Among the Feddie Awards announced Saturday, the student organization also won the Samuel Adams Award for membership growth. This is the first time a student chapter has been presented two awards by the national office in the same year.
Federalist Society membership has grown to over 200, making UVA’s chapter the largest in the nation, said President Will Brantley ’20.
“I am deeply honored that the chapter won these awards while I was the chapter president, but it has, in many regards, been a long time coming,” he said. “This wouldn’t have been possible without all the hard work and dedication of the executive board.”
Chapter leaders received the awards at Madison’s estate, Montpelier, in Orange County, Virginia.

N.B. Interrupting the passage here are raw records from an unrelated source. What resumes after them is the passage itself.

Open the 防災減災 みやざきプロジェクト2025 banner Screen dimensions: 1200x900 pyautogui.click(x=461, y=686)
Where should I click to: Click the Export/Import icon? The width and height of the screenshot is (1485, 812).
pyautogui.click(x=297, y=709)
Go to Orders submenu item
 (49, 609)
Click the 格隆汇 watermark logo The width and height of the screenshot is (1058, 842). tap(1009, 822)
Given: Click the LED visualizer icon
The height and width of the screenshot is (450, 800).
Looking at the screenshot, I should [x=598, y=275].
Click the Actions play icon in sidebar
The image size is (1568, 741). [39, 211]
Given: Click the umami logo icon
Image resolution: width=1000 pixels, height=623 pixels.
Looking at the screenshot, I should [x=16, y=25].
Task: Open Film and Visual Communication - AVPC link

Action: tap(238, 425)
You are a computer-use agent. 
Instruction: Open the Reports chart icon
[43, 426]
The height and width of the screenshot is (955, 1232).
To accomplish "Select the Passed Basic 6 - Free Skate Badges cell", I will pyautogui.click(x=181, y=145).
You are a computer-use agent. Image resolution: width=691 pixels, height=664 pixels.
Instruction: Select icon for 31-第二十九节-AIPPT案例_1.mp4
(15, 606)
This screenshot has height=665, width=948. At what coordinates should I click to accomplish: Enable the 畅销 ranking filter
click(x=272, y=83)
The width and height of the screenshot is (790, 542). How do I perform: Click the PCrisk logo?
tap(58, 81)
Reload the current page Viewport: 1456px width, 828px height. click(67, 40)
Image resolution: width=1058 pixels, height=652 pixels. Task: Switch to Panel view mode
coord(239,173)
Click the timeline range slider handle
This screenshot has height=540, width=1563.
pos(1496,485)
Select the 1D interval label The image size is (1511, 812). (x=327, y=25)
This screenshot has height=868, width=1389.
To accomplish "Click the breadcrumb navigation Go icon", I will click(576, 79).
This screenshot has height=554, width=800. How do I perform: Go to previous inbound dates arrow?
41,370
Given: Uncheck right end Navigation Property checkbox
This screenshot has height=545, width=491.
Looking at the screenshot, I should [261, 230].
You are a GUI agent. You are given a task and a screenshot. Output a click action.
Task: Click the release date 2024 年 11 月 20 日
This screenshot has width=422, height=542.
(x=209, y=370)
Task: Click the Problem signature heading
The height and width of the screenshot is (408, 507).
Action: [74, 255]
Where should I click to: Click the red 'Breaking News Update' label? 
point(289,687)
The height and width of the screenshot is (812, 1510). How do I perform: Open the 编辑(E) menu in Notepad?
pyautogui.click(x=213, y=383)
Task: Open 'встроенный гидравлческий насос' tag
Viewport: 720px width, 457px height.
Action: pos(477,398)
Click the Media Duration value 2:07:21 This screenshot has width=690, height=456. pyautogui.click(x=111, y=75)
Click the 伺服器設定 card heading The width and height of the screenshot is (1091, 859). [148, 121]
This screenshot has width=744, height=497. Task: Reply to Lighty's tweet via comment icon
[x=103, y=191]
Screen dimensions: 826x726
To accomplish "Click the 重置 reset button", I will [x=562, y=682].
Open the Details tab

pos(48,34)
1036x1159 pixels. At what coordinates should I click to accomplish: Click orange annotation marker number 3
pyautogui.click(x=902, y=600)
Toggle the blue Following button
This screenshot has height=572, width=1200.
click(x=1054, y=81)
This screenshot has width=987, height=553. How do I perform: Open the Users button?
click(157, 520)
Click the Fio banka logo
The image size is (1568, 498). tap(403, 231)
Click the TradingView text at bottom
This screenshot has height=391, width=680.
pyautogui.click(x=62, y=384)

Programming in the past year included nearly 20 speaking events and a day-long symposium analyzing originalism. Brantley said the chapter also co-sponsored social events with other student organizations, such as a bowling night with the Latin American Law Organization, and Middle Eastern and North African Law Student Association, and an annual trivia night with Lambda Law Alliance and the American Constitution Society for Law and Policy.
“I think what sets the UVA Federalist Society chapter apart from other chapters is the same thing that sets UVA apart from other law schools: a dedication to building a uniquely social and collegial community,” Brantley said.
Heading into election season, Brantley said he hopes the chapter will provide a forum for debate and respectful disagreement. He also wants the chapter next year to host the annual National Student Symposium, the largest student gathering hosted by the Federalist Society.
The Federalist Society for Law and Public Policy Studies is a group of conservatives and libertarians interested in the current state of the legal order, according to a statement on the chapter website. It is founded on the principles that the state exists to preserve freedom, that the separation of governmental powers is central to the Constitution, and that it is emphatically the province and duty of the judiciary to say what the law is, not what it should be.
Founded in 1819, the University of Virginia School of Law is the second-oldest continuously operating law school in the nation. Consistently ranked among the top law schools, Virginia is a world-renowned training ground for distinguished lawyers and public servants, instilling in them a commitment to leadership, integrity and community service.